### What you are asked to do
Each entry below is to be copied verbatim, with no line missing.

### Listed records

● ● ●

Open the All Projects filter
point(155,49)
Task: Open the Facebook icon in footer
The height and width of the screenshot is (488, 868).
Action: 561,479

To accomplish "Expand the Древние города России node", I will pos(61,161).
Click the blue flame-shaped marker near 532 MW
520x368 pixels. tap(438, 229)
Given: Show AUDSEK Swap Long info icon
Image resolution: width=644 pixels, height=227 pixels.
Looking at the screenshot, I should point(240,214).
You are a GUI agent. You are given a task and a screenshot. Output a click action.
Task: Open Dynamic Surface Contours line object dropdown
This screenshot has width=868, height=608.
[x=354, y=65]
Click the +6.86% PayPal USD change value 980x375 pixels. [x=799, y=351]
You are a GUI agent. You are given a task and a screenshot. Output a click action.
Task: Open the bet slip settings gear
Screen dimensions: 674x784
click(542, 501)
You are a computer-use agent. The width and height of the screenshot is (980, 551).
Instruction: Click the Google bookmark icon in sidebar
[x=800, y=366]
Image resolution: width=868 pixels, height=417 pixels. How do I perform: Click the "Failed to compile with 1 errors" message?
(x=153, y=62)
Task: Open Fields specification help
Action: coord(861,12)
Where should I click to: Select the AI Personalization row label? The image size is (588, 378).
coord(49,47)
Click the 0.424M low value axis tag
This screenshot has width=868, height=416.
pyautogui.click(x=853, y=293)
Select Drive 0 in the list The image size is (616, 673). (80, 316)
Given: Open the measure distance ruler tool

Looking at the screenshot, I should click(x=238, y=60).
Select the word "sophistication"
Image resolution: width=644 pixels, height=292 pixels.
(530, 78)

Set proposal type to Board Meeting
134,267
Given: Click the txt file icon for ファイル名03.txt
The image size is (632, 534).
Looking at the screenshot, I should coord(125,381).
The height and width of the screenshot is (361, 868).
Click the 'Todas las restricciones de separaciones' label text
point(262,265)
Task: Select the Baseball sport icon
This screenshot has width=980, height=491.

● ● ●

### Finished task
Open the All Projects filter
point(155,49)
Task: Open the Facebook icon in footer
The height and width of the screenshot is (488, 868).
Action: 561,479

To accomplish "Expand the Древние города России node", I will pos(61,161).
Click the blue flame-shaped marker near 532 MW
520x368 pixels. tap(438, 229)
Given: Show AUDSEK Swap Long info icon
Image resolution: width=644 pixels, height=227 pixels.
Looking at the screenshot, I should point(240,214).
You are a GUI agent. You are given a task and a screenshot. Output a click action.
Task: Open Dynamic Surface Contours line object dropdown
This screenshot has width=868, height=608.
[x=354, y=65]
Click the +6.86% PayPal USD change value 980x375 pixels. [x=799, y=351]
You are a GUI agent. You are given a task and a screenshot. Output a click action.
Task: Open the bet slip settings gear
Screen dimensions: 674x784
click(542, 501)
You are a computer-use agent. The width and height of the screenshot is (980, 551).
Instruction: Click the Google bookmark icon in sidebar
[x=800, y=366]
Image resolution: width=868 pixels, height=417 pixels. How do I perform: Click the "Failed to compile with 1 errors" message?
(x=153, y=62)
Task: Open Fields specification help
Action: coord(861,12)
Where should I click to: Select the AI Personalization row label? The image size is (588, 378).
coord(49,47)
Click the 0.424M low value axis tag
This screenshot has width=868, height=416.
pyautogui.click(x=853, y=293)
Select Drive 0 in the list The image size is (616, 673). (80, 316)
Given: Open the measure distance ruler tool

Looking at the screenshot, I should click(x=238, y=60).
Select the word "sophistication"
Image resolution: width=644 pixels, height=292 pixels.
(530, 78)

Set proposal type to Board Meeting
134,267
Given: Click the txt file icon for ファイル名03.txt
The image size is (632, 534).
Looking at the screenshot, I should coord(125,381).
The height and width of the screenshot is (361, 868).
Click the 'Todas las restricciones de separaciones' label text
point(262,265)
Task: Select the Baseball sport icon
This screenshot has width=980, height=491.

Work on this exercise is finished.